We use the LFI to further explore the filesystem and eventually discover the source code for the application in `/app/app.py`. The `text:` trick only renders the first "page", and there seems to be no way to view more. It's enough to see a good amount of the source though:
This reveals a new route, `/SUp3r_S3cret_URL/0Nly_4dM1n_Kn0ws`. We can post a URL path from the same website to the Chrome WebDriver "admin". The aim is now to find an XSS vulnerability to exploit him with.

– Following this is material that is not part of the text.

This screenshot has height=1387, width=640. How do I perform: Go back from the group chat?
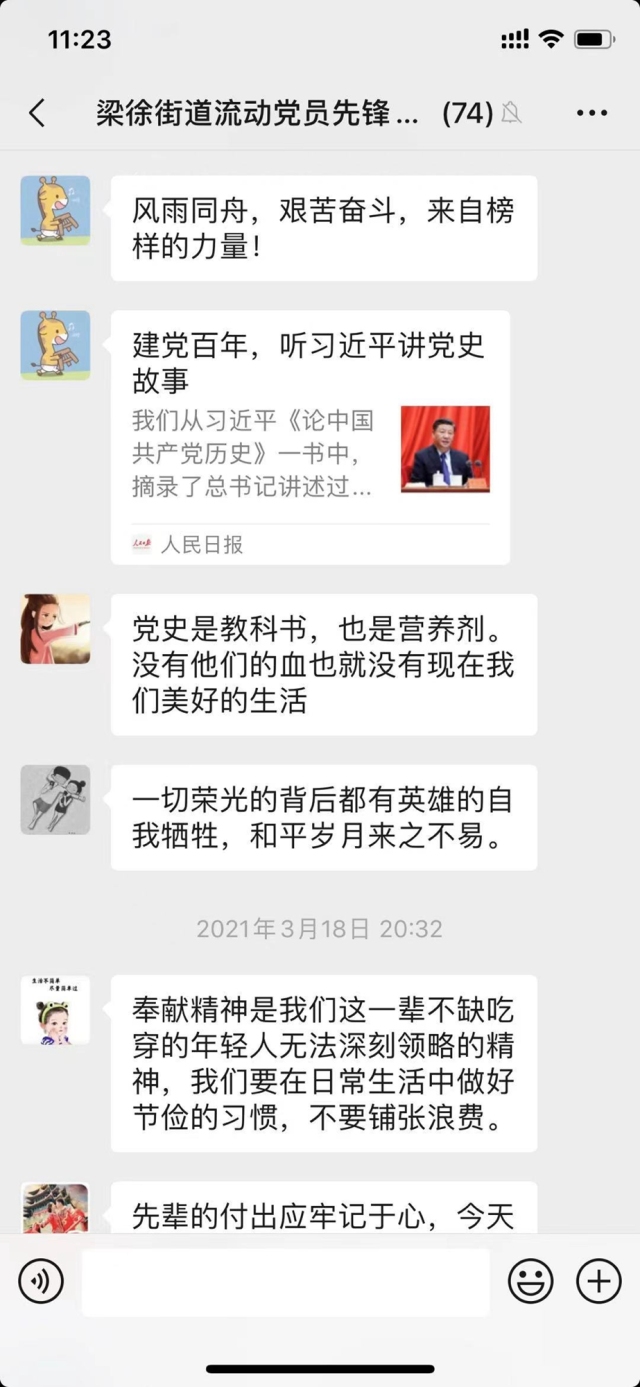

We can't just send a link to an SVG with `<script>alert(1)</script>` in it, due to the restrictive Content Security Policy which blocks inline scripts:
```
img-src * data:; default-src 'self'; style-src 'self' 'unsafe-inline'; connect-src 'self'; object-src 'none'; base-uri 'self'
```
We need to find a way of sourcing a script that includes XSS, from the same origin.
The other notable part of the source is an additional `callback` parameter for the error handler. This allows us to add three characters then an equals before any JSON error thrown by the website. This appears to give us so few characters that it's useless, on the other hand it doesn't make sense unless it's part of the solution.
After trying many, many image formats and payloads, finally bazumo spotted something we should have noticed much earlier. There's an injection into the `previewid` parameter of `/share`, where the error reflects our input back. For instance an input of `' + alert(1); b = {'c': "` results in:
```
{"error": "Convert exception: unable to open image `previews/' + alert(1); b = {'c': " ': No such file or directory @ error/blob.c/OpenBlob/2874"}
```
By using the weird `callback` parameter we can introduce a single quote in front of the JSON, and turn this into valid Javascript where our injection gets executed. As this response is coming from the website itself, it passes the CSP protection, and can be included in a script tag in an SVG we send the admin to win. `src` is blocked but we can use `xlink:href` on the script tag – this is valid SVG. After sending this to the admin, he gives us the flag, which is indeed what we wanted as a reward for hours of reading about the SVG format.
Included is a script [wechat_solve.py](wechat_solve.py) which automates the whole process.